*EXERCISE INSTRUCTIONS:* Copy out the lines below word for word, leaving out the pictures.

*Lines listed in a dataset:*
▼
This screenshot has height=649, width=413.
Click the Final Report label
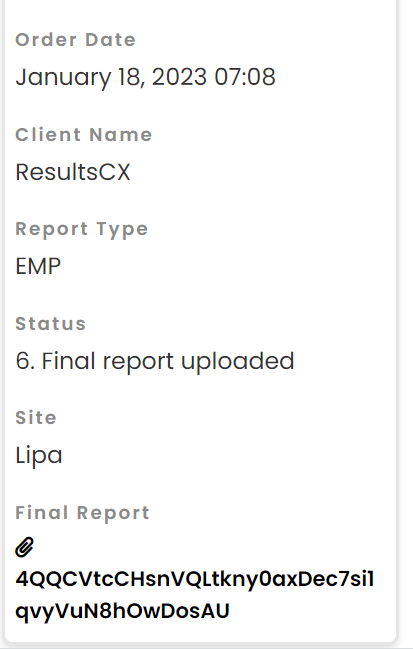point(82,513)
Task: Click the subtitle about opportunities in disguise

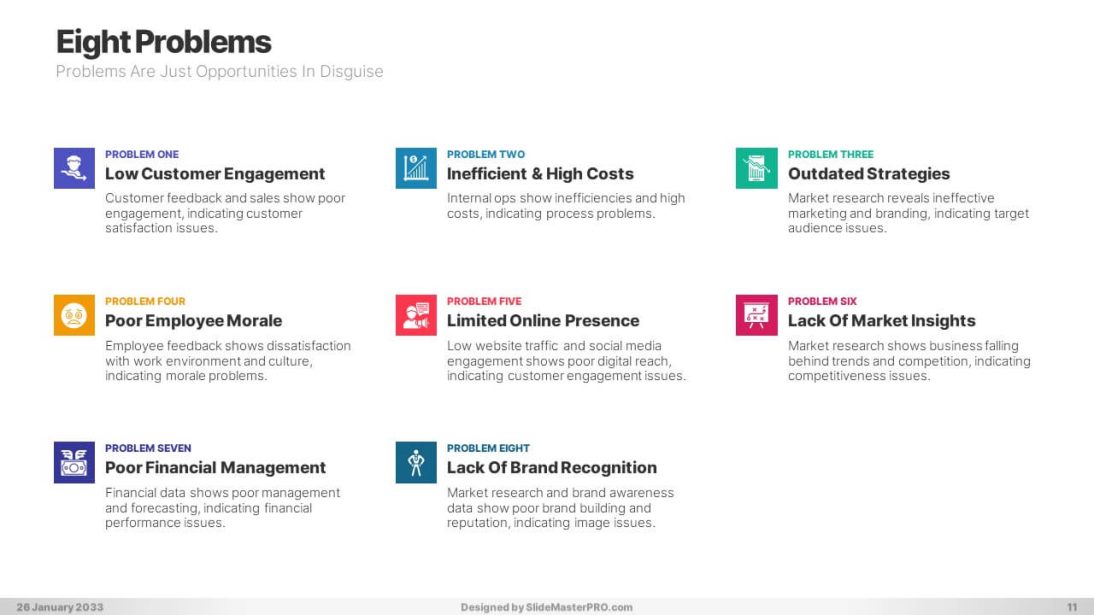Action: (x=219, y=72)
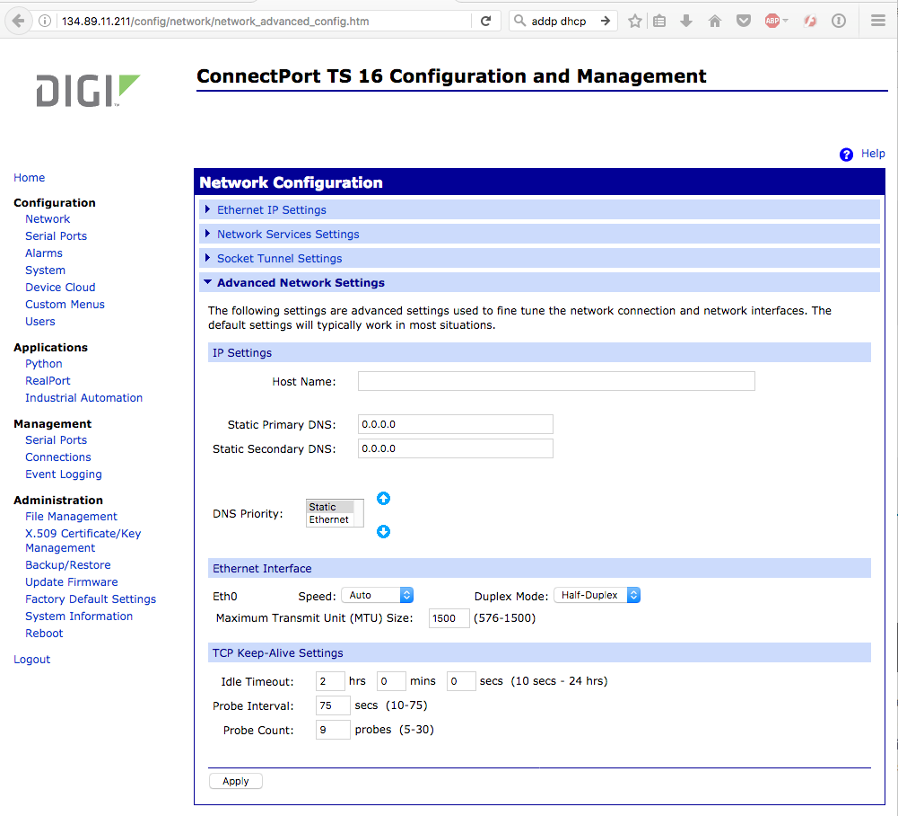Open the Duplex Mode dropdown

pyautogui.click(x=596, y=595)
▲
*FINAL RESULT:*
This screenshot has height=649, width=413.
Click the Final Report label
point(82,513)
Task: Click the subtitle about opportunities in disguise

Action: (x=219, y=72)
Open the Duplex Mode dropdown

pyautogui.click(x=596, y=595)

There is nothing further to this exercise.